The Internet of Things allows us to gain much richer insights into networks such as our railways and electricity grids. This insight is likely to be crucial as things such as renewable energy sources become even more mainstream. The ability to understand what electricity is flowing where and in what amounts will be crucially important for modern infrastructures.
A recent paper argues that to obtain this level of insight however, we need to get back to basics and understand that architecture in depth.
To help secure this understanding, a few hundred volunteers are helping via the OpenGridMap app. They browse cities looking for electrical infrastructure, whether it’s power lines, sub-stations or wind turbines.
Once found, the users share the location of the feature alongside a photo, with this data then sent to a server housed in Munich. The information is then analyzed and added to the OpenStreetMap system.
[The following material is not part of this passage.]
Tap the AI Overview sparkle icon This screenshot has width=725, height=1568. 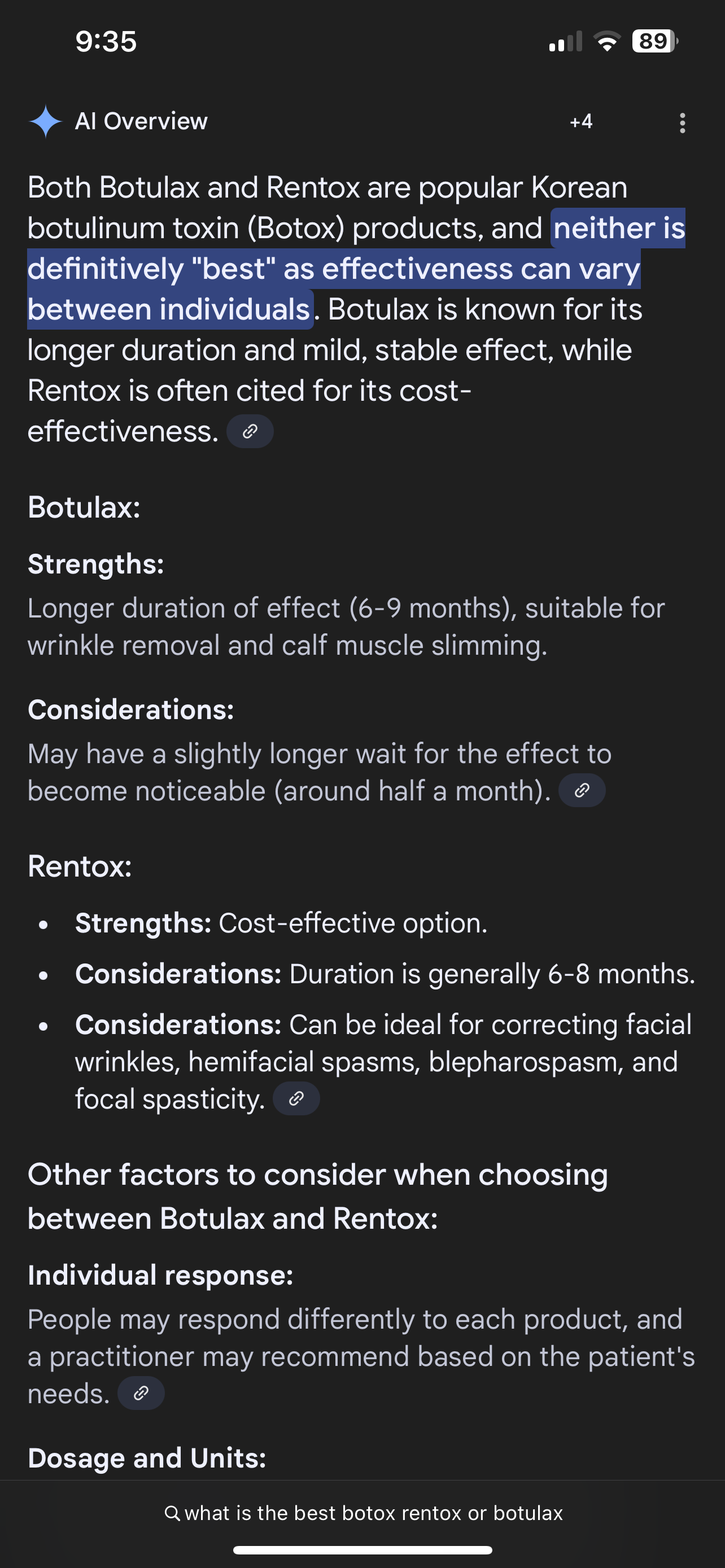pyautogui.click(x=46, y=122)
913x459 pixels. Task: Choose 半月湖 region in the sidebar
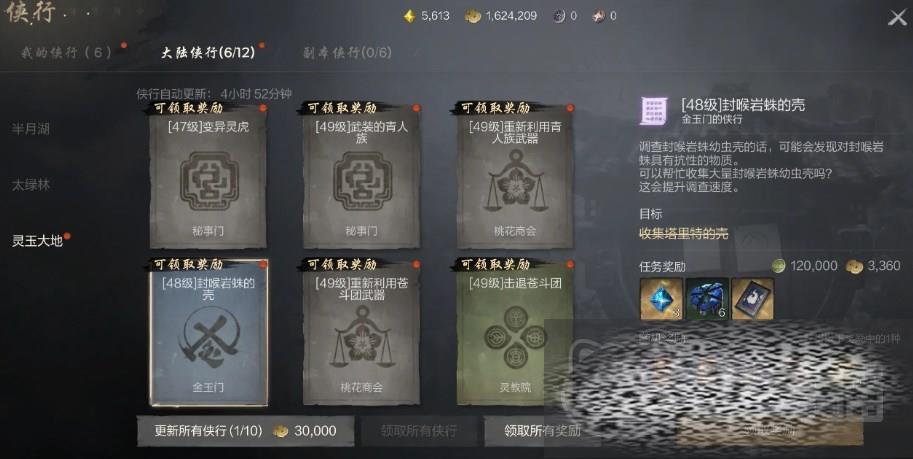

Eventually, they hope to provide these kind of maps throughout the world.
“This is a prerequisite for the energy turnaround – not only here in Germany, but in all countries around the world. You can only plan the restructuring of the energy supply if you know exactly where powerlines are located and at which locations power from high-voltage lines is transformed and fed into the low-voltage networks,” the team say.
This then allows for better simulations of the impact renewable energy might have on the grid, or where bottlenecks might emerge. By overcoming a lack of open and transparent data, especially in emerging markets, creates a much richer picture for people to work from.
Recruiting the crowd
The project was helped significantly by a team recruited from the crowd. A group of volunteers had already been working on the open source OpenStreetMap for many years. Whilst this data did contain information on power grids, it wasn’t verified, so that was the next task for the team.
They did this by developing the OpenGridMap app and releasing it on Android. Through the app, they work with volunteers to map various electric facilities using their phones. The submissions are then verified before being uploaded to the open source map.
By analyzing the data, researchers have been able to calculate the location of power lines hidden under ground leading to residential properties. Eventually, the plan is for the data to be open to scientists and engineers around the world.
“There are many potential applications for the OpenGridMap,” the team explain. “You could investigate the feasibility of making a state like Bavaria energy autonomous.”